David's Blog

TIL: ActiveRecord bulk lookup ID deduplication

If you're writing a Rails app and use ActiveRecord, this is a potential pitfall to be aware of:

Let's say you have some model, MyModel, that you want to do a bulk lookup of based on a set of IDs that come from elsewhere. You'd do something like:

  models = MyModel.where(id: some_array_of_ids)

This will work just fine. However, there is a bit of a lurking performance cliff with this approach. It turns out that, surprisingly, ActiveRecord doesn't de-duplicate the array of IDs before constructing the SQL query text. That is, if you happen to have an array with 5 IDs but they're all the same ID then you'll end up with an underlying query like:

  SELECT * FROM my_models WHERE id IN (7, 7, 7, 7, 7);

On an array of just 5 elements this isn't too much of a big deal and doesn't hurt correctness in any way. You'll still get back a either 0 or 1 results depending on if ID 7 exists in your table. However, once you're potentially looking up tens, hundreds, or thousands of IDs at once then you might hit some larger performance problems.

At least on the database I'm most familiar with running in production, MySQL, it seemingly doesn't optimize this query in the way you'd expect and it could take much longer than just looking up the single ID of 7 (or if your array is much larger and you have multiple IDs in it, all duplicated, this can get quite bad). Even if your database does optimize this query, the query you're sending over the wire is still larger than it should be.

So the safer, more performant way to query for a list of IDs if you don't already know that they are unique is to first ensure they are before your query:

models = MyModel.where(id: some_array_of_ids.uniq)

▸ Given information:
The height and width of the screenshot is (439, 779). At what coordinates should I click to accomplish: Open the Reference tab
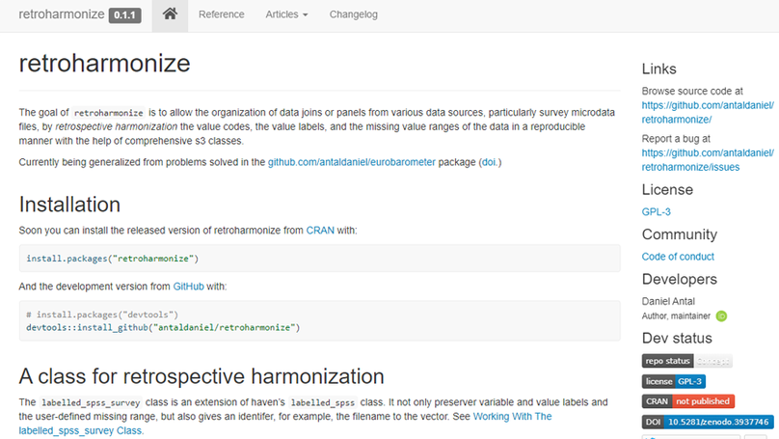pyautogui.click(x=221, y=14)
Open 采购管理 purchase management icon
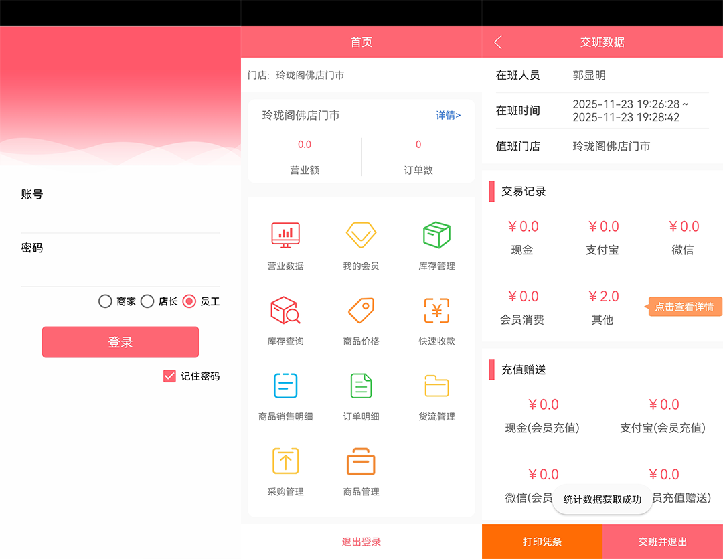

▸ Task instructions:
1 – Turn the paragraph of the ActiveRecord post beginning "At least on the database I'm most familiar with" into a short bulleted list that keeps its main facts.
2 – In the ActiveRecord post, what is done to the array of IDs before it is passed to the query in the safer, more performant version?
Answer from the ActiveRecord post alone, not the material.

▸ Exercise solutions:
1 –
- MySQL, the database the writer knows best in production, seemingly doesn't optimize the duplicated-ID query as you'd expect.
- The query could take much longer than looking up the single ID of 7.
- It can get quite bad with a much larger array holding multiple IDs that are all duplicated.
- Even if a database does optimize the query, the query sent over the wire is still larger than it should be.

2 – `uniq` is called on it, as in `MyModel.where(id: some_array_of_ids.uniq)`.